BEGIN

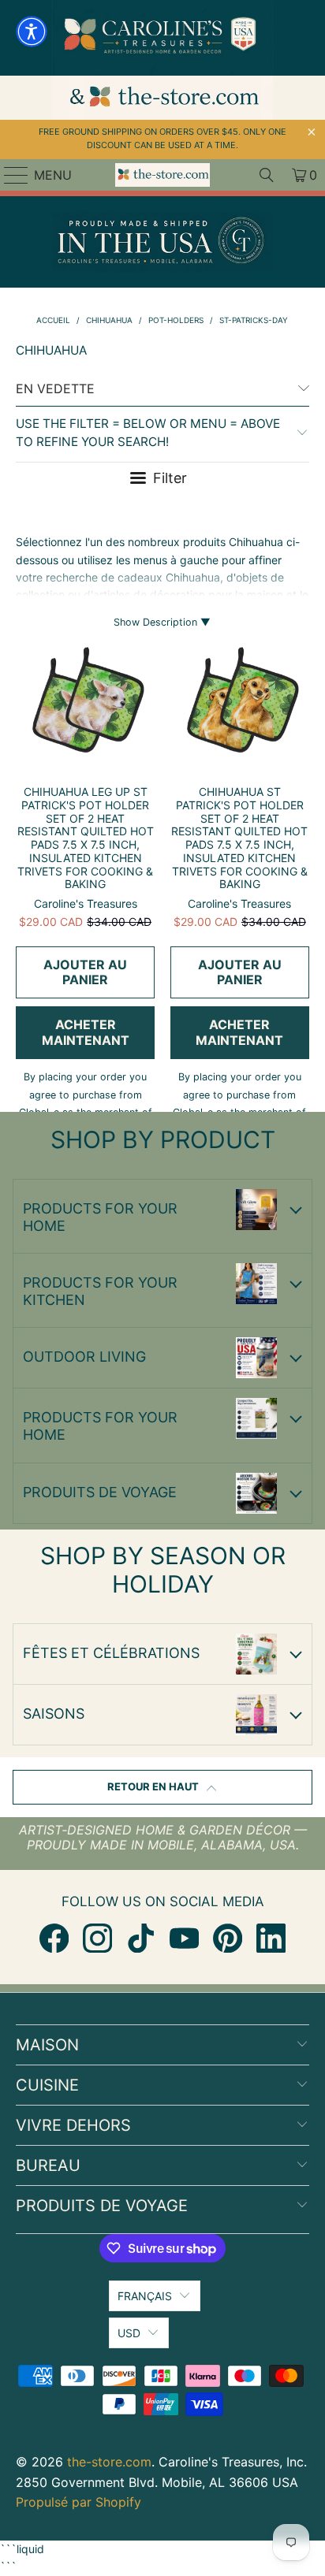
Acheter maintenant (85, 1032)
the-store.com (109, 2462)
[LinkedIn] (271, 1938)
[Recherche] (267, 175)
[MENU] (9, 175)
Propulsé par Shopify (78, 2502)
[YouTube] (184, 1938)
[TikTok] (140, 1938)
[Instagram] (97, 1938)
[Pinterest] (227, 1938)
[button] (31, 31)
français (145, 2296)
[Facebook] (54, 1938)
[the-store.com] (162, 175)
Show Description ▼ (162, 622)
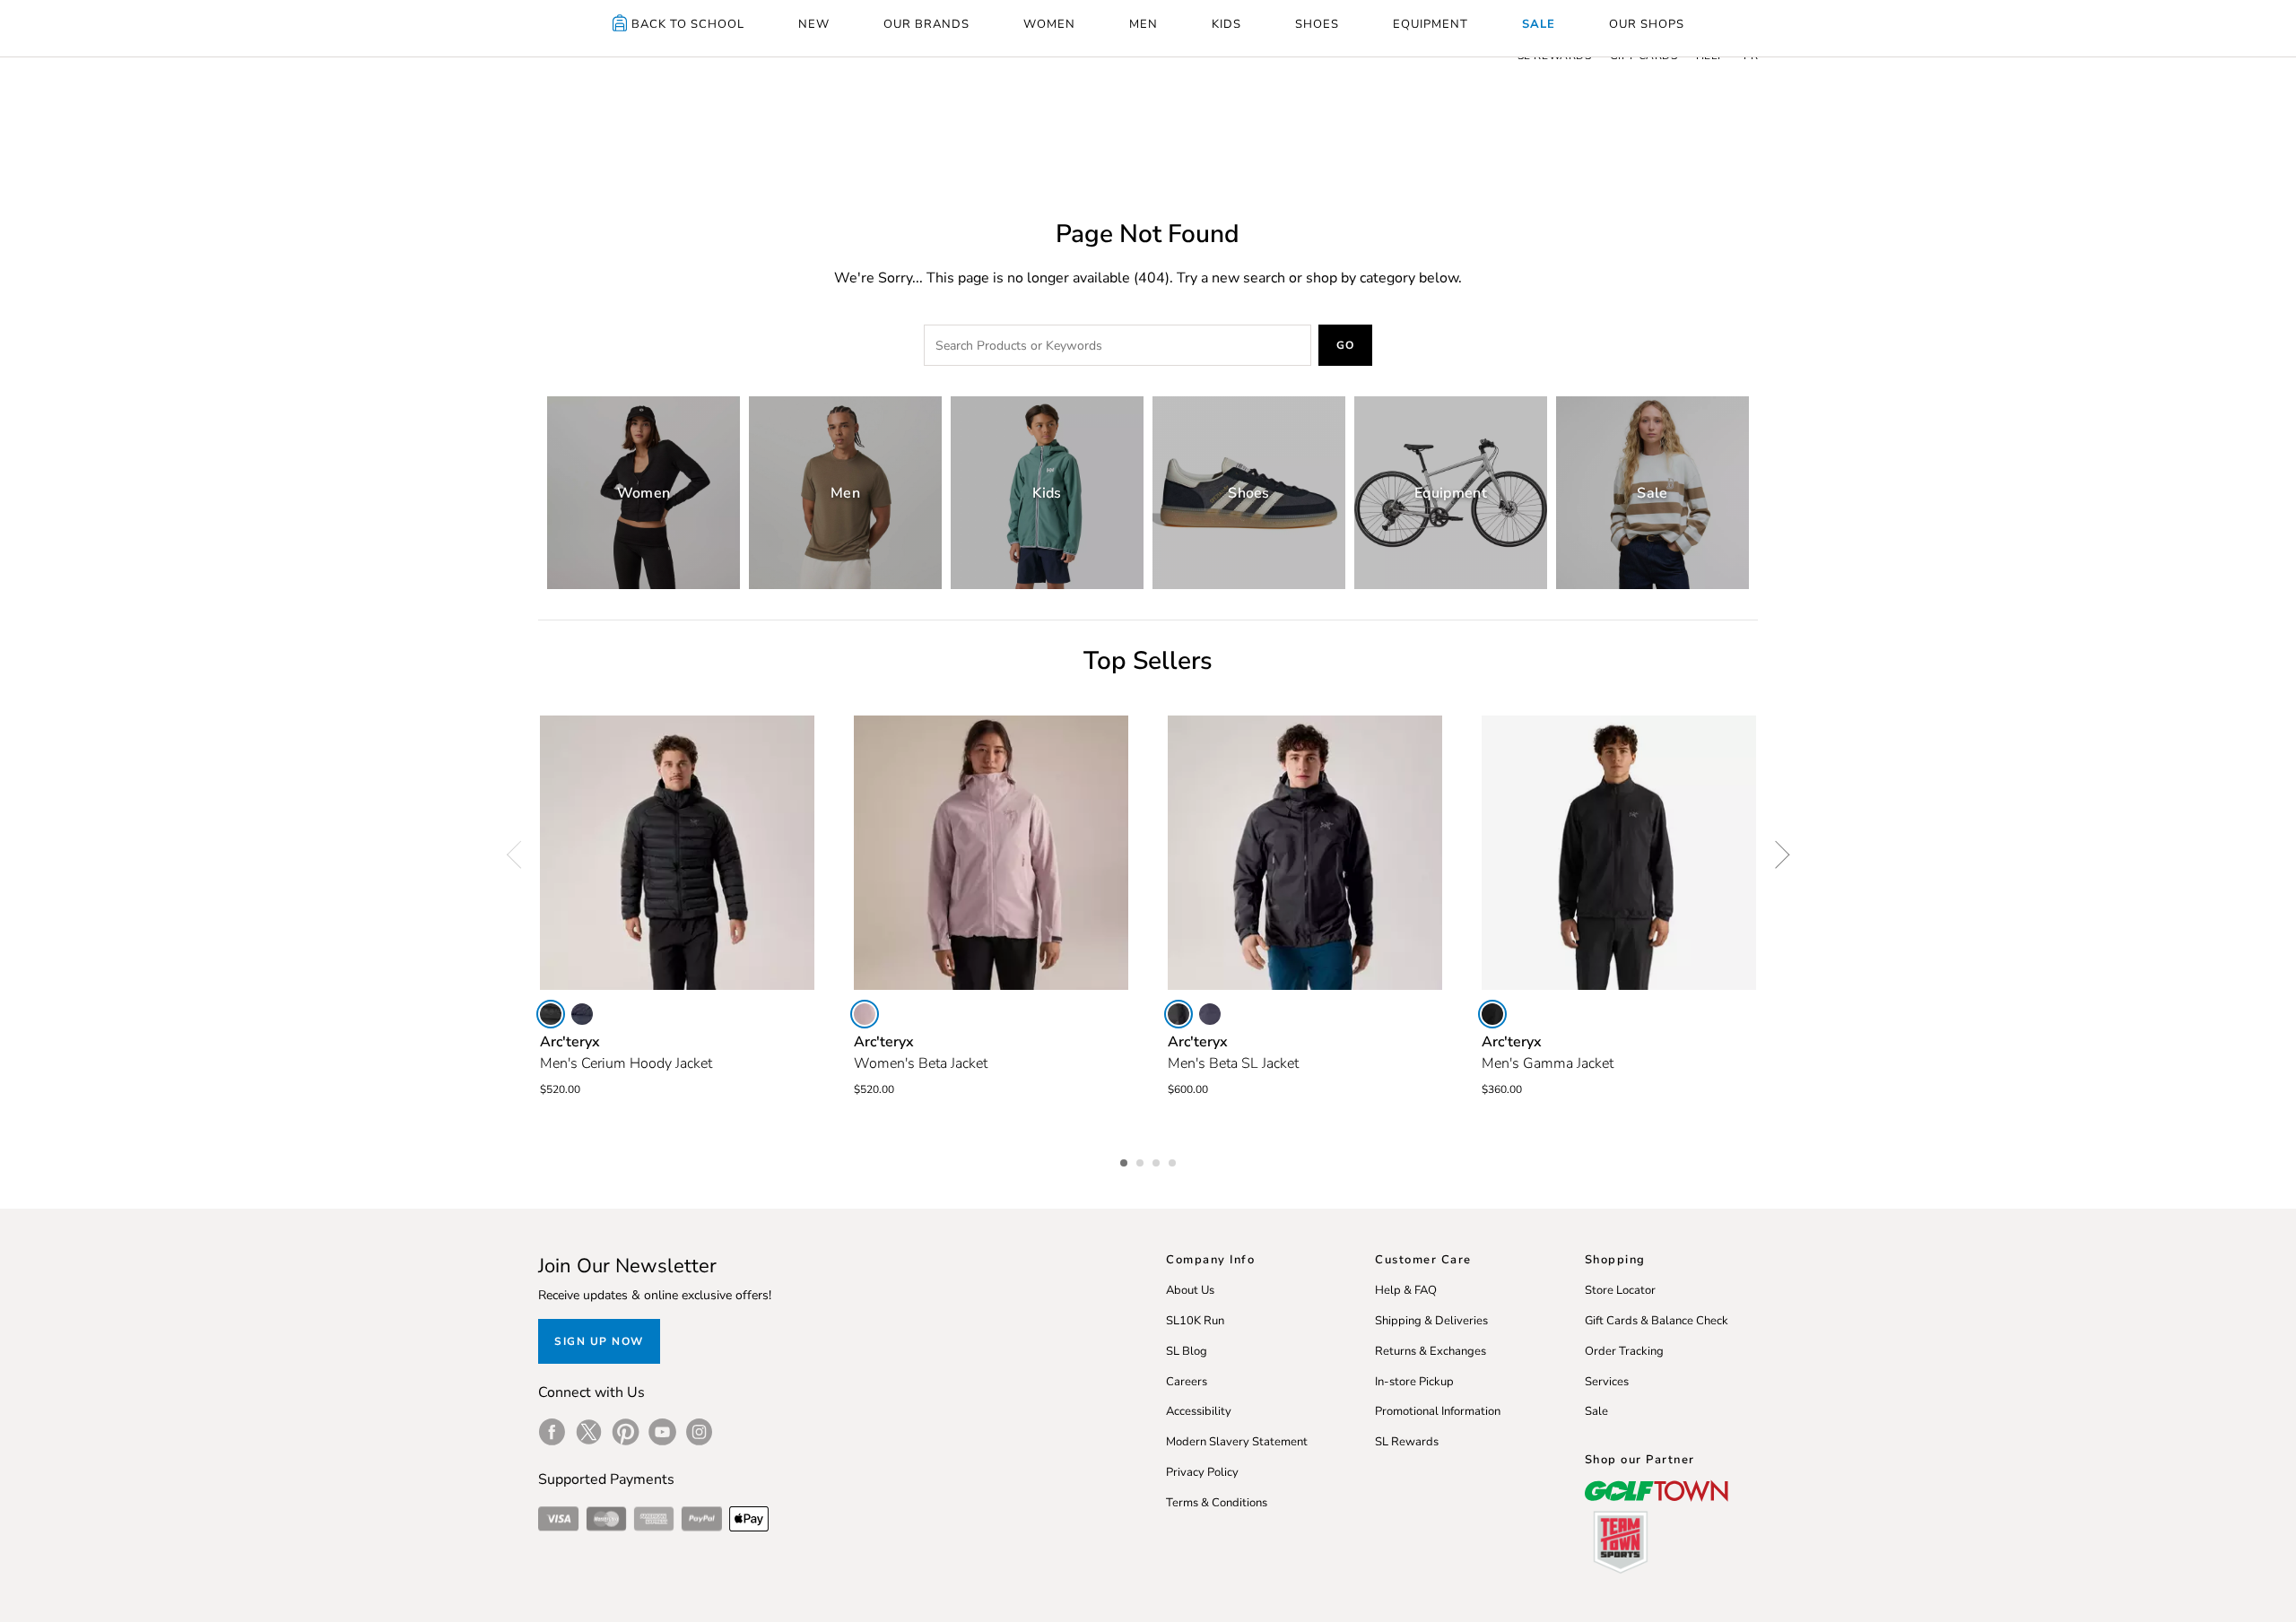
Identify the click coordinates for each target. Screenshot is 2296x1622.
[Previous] (520, 854)
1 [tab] (1125, 1160)
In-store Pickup (1414, 1382)
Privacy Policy (1202, 1472)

END

Set down the material above exactly. Skip any picture.

Acheter maintenant (85, 1032)
the-store.com (109, 2462)
[LinkedIn] (271, 1938)
[Recherche] (267, 175)
[MENU] (9, 175)
Propulsé par Shopify (78, 2502)
[YouTube] (184, 1938)
[TikTok] (140, 1938)
[Instagram] (97, 1938)
[Pinterest] (227, 1938)
[button] (31, 31)
français (145, 2296)
[Facebook] (54, 1938)
[the-store.com] (162, 175)
Show Description ▼ (162, 622)
Identify the click coordinates for each target. Screenshot is 2296x1622.
[Previous] (520, 854)
1 [tab] (1125, 1160)
In-store Pickup (1414, 1382)
Privacy Policy (1202, 1472)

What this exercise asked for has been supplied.